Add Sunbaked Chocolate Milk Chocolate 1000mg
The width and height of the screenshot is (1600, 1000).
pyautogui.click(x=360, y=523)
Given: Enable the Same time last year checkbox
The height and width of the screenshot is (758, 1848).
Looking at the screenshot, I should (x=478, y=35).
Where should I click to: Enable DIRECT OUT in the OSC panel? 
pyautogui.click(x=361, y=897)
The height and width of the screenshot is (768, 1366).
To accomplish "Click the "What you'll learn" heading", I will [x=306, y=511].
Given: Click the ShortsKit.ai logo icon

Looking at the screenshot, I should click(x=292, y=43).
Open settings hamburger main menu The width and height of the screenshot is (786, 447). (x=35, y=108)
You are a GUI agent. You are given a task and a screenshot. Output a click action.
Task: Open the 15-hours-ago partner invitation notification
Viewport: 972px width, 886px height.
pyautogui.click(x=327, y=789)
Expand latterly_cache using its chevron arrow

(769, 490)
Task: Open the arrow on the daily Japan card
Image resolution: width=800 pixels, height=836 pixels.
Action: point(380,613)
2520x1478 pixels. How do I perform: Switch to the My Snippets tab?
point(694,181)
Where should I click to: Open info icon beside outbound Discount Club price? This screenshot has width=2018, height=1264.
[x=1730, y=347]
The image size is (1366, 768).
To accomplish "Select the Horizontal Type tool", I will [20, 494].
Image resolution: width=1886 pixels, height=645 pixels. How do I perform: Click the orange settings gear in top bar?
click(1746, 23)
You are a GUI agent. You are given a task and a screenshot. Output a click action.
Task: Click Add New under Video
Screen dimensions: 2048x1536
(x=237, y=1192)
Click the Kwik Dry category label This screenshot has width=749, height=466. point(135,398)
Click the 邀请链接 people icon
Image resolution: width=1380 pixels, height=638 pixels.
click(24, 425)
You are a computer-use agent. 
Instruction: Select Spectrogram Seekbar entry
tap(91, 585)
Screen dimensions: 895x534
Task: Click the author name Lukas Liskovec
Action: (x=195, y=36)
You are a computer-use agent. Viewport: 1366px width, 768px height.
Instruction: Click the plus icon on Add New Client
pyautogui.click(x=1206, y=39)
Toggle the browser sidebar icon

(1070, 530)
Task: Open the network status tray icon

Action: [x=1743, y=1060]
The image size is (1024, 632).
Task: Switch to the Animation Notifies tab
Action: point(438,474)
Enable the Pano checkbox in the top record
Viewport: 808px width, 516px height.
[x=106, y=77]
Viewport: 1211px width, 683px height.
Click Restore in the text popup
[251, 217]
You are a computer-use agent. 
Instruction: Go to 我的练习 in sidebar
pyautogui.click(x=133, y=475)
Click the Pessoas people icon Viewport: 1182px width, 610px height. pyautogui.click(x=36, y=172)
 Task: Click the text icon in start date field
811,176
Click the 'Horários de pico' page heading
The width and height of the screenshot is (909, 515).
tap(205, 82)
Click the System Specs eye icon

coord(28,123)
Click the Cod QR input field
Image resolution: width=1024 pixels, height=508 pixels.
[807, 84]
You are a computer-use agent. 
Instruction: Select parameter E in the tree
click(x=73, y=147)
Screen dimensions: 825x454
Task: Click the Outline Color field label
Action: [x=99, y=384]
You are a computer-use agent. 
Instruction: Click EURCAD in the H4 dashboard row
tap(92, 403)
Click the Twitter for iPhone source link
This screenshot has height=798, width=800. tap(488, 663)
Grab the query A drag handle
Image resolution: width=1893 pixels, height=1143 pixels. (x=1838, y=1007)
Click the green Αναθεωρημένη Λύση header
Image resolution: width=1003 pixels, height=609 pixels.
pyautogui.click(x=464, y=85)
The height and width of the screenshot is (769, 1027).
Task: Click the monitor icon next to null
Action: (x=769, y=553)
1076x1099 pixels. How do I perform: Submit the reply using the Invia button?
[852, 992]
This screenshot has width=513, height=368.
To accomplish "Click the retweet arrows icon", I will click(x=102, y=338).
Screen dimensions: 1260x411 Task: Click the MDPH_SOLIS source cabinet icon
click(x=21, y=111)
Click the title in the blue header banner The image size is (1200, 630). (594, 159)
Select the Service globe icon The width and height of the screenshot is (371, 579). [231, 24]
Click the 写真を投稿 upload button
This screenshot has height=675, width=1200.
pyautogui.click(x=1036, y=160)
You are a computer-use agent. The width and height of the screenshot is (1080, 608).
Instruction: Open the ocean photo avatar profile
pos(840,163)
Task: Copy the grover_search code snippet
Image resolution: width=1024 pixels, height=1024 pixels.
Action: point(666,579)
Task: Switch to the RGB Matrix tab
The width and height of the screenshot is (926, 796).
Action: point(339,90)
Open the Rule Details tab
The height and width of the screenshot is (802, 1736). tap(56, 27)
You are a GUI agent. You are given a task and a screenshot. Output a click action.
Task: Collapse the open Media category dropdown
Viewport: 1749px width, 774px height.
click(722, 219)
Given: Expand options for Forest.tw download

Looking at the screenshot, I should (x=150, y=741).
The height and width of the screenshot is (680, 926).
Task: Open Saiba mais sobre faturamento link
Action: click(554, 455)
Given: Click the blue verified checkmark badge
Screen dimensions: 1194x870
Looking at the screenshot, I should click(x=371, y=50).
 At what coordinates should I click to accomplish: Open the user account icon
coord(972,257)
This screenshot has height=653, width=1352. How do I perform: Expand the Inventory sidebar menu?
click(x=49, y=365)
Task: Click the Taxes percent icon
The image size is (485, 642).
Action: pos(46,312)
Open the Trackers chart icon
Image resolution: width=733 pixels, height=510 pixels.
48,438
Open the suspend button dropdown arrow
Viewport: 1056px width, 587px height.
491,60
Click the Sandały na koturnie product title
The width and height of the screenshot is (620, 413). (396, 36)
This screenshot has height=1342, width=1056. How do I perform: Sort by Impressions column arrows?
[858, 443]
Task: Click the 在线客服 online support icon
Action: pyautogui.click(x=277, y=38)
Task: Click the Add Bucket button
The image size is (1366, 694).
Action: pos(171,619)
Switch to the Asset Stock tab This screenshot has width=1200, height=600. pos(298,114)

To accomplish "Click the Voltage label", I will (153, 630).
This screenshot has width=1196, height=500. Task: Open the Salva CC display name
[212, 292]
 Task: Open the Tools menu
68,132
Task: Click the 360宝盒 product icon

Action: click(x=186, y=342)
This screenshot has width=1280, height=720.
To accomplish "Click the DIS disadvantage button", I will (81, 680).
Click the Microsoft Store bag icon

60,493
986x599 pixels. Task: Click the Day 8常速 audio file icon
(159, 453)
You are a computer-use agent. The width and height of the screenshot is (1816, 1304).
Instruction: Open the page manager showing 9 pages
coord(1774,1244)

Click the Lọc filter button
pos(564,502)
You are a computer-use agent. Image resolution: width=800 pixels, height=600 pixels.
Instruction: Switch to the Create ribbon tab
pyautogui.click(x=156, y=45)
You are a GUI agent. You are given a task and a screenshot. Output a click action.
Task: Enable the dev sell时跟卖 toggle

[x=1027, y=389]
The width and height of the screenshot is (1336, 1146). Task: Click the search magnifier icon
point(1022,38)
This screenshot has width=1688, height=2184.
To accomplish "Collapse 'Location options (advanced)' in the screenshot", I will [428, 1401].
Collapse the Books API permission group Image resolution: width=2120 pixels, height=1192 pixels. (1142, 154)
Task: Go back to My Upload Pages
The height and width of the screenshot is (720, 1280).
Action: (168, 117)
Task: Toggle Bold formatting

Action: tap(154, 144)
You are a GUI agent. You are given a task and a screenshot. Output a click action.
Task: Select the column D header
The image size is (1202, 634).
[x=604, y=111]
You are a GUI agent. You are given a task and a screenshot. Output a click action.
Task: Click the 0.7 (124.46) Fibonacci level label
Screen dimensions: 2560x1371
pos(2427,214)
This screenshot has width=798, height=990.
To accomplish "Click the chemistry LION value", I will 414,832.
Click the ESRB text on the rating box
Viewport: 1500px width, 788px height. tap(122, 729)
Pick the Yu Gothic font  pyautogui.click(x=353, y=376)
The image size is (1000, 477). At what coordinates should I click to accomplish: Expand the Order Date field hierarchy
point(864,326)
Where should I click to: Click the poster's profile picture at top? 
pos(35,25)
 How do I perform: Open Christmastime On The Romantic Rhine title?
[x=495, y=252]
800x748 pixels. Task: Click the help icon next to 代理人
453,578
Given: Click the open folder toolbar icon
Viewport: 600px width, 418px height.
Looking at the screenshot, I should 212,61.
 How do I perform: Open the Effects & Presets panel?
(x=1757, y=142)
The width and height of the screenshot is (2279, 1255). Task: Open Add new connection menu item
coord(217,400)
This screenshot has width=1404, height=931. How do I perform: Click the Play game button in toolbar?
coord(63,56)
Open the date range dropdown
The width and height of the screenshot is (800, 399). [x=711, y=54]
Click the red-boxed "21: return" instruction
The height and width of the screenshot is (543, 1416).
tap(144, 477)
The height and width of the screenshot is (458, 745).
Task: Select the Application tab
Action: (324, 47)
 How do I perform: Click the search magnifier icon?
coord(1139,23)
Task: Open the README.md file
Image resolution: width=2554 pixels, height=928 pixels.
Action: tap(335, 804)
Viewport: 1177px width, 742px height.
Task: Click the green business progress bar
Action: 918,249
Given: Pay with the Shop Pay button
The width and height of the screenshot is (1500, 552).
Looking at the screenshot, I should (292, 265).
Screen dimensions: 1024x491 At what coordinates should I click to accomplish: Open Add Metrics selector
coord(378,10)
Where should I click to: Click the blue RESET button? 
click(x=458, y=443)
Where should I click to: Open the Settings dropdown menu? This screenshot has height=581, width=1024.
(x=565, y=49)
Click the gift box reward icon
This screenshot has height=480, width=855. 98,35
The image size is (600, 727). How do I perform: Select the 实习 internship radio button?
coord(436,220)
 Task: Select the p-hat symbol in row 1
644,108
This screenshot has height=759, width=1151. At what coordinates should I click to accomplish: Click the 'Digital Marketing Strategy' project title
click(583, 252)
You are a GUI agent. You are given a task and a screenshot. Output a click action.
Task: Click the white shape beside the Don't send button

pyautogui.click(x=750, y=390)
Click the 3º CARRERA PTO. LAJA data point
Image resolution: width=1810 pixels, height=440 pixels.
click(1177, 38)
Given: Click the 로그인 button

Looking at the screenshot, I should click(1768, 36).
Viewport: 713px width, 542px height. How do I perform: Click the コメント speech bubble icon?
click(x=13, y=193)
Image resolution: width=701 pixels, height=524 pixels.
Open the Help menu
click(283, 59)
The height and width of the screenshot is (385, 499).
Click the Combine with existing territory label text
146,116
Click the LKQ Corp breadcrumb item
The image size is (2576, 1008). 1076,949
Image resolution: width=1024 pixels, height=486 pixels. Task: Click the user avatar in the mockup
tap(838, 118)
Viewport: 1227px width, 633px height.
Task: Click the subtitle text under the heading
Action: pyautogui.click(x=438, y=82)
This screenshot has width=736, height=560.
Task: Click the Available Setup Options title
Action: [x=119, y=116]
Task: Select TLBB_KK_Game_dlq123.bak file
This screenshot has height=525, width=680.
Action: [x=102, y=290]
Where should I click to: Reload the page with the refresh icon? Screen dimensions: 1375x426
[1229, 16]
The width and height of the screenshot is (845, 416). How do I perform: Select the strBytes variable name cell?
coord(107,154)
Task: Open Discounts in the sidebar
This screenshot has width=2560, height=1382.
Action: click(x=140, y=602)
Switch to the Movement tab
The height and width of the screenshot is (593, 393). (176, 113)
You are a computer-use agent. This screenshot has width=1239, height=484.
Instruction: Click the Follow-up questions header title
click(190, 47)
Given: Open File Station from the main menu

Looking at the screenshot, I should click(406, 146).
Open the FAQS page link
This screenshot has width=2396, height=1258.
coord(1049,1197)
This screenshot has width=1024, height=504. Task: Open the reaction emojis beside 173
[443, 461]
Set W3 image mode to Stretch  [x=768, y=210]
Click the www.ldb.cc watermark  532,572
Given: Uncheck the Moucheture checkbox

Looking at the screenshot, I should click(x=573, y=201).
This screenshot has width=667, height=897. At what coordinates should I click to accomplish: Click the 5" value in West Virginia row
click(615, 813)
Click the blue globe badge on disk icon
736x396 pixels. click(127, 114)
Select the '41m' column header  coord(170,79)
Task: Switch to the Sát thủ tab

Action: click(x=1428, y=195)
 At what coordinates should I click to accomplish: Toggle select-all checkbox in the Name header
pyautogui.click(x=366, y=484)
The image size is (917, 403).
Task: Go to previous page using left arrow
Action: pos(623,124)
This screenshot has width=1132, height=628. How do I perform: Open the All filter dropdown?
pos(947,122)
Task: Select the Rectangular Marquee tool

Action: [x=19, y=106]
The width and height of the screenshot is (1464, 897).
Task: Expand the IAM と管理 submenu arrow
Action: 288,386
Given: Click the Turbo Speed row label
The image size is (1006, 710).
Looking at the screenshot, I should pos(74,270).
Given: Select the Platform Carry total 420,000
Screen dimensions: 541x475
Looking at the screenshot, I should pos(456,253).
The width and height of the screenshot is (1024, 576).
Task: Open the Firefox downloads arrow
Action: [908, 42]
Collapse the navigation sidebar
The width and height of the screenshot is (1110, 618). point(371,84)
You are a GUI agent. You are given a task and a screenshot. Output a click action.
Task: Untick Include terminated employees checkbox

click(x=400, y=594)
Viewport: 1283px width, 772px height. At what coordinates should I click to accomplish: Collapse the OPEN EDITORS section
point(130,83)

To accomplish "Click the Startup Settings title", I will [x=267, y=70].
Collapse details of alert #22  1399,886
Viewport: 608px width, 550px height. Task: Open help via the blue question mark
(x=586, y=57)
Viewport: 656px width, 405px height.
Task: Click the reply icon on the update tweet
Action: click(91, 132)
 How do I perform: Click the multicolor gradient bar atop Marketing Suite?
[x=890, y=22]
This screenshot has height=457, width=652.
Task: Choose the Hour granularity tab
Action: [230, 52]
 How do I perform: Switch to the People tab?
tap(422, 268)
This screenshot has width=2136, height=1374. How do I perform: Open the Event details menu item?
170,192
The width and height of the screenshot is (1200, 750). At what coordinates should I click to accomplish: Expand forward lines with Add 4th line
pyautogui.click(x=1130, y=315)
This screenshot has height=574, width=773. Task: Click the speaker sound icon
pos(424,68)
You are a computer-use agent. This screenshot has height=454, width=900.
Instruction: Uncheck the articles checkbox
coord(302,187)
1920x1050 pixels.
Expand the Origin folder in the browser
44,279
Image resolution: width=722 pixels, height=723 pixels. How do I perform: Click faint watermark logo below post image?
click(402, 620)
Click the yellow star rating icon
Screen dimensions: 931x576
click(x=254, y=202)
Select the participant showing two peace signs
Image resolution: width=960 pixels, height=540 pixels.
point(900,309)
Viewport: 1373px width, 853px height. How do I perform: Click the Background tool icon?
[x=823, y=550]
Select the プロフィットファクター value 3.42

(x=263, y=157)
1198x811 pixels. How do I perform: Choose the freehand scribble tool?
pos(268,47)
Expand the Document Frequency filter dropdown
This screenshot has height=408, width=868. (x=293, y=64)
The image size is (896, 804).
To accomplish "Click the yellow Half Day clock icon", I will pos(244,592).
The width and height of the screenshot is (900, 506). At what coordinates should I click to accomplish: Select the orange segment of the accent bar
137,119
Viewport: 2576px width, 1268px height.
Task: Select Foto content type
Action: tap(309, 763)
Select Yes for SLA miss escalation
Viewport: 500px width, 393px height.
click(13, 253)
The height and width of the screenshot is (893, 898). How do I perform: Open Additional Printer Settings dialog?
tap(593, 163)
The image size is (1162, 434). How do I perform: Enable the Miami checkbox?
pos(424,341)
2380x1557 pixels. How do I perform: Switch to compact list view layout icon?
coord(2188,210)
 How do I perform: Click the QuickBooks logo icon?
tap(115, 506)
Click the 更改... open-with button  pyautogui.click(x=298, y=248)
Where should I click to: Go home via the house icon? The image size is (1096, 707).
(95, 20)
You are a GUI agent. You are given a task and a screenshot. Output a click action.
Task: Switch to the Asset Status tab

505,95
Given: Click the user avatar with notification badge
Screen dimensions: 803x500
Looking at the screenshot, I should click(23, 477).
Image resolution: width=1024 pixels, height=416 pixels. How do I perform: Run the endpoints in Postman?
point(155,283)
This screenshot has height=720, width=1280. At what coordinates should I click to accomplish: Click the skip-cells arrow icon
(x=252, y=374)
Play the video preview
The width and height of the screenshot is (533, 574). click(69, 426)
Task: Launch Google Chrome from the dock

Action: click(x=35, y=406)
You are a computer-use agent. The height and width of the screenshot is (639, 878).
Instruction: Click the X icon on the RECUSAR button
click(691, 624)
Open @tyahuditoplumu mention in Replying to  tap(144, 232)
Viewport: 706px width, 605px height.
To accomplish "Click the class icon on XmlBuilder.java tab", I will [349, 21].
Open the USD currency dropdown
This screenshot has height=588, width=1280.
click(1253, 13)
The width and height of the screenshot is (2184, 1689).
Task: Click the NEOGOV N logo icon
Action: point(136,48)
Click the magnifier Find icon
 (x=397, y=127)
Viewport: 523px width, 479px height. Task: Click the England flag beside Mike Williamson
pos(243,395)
######
**TASK**
Output the records again without changes, beginning at the line that contains "This screenshot has width=1024, height=504." and stopping after the line that contains "Action: click(91, 132)".

**SOLVED EXERCISE**
This screenshot has width=1024, height=504. Task: Open the reaction emojis beside 173
[443, 461]
Set W3 image mode to Stretch  [x=768, y=210]
Click the www.ldb.cc watermark  532,572
Given: Uncheck the Moucheture checkbox

Looking at the screenshot, I should click(x=573, y=201).
This screenshot has width=667, height=897. At what coordinates should I click to accomplish: Click the 5" value in West Virginia row
click(615, 813)
Click the blue globe badge on disk icon
736x396 pixels. click(127, 114)
Select the '41m' column header  coord(170,79)
Task: Switch to the Sát thủ tab

Action: click(x=1428, y=195)
 At what coordinates should I click to accomplish: Toggle select-all checkbox in the Name header
pyautogui.click(x=366, y=484)
The image size is (917, 403).
Task: Go to previous page using left arrow
Action: pos(623,124)
This screenshot has width=1132, height=628. How do I perform: Open the All filter dropdown?
pos(947,122)
Task: Select the Rectangular Marquee tool

Action: [x=19, y=106]
The width and height of the screenshot is (1464, 897).
Task: Expand the IAM と管理 submenu arrow
Action: 288,386
Given: Click the Turbo Speed row label
The image size is (1006, 710).
Looking at the screenshot, I should pos(74,270).
Given: Select the Platform Carry total 420,000
Screen dimensions: 541x475
Looking at the screenshot, I should pos(456,253).
The width and height of the screenshot is (1024, 576).
Task: Open the Firefox downloads arrow
Action: [908, 42]
Collapse the navigation sidebar
The width and height of the screenshot is (1110, 618). point(371,84)
You are a GUI agent. You are given a task and a screenshot. Output a click action.
Task: Untick Include terminated employees checkbox

click(x=400, y=594)
Viewport: 1283px width, 772px height. At what coordinates should I click to accomplish: Collapse the OPEN EDITORS section
point(130,83)

To accomplish "Click the Startup Settings title", I will [x=267, y=70].
Collapse details of alert #22  1399,886
Viewport: 608px width, 550px height. Task: Open help via the blue question mark
(x=586, y=57)
Viewport: 656px width, 405px height.
Task: Click the reply icon on the update tweet
Action: click(91, 132)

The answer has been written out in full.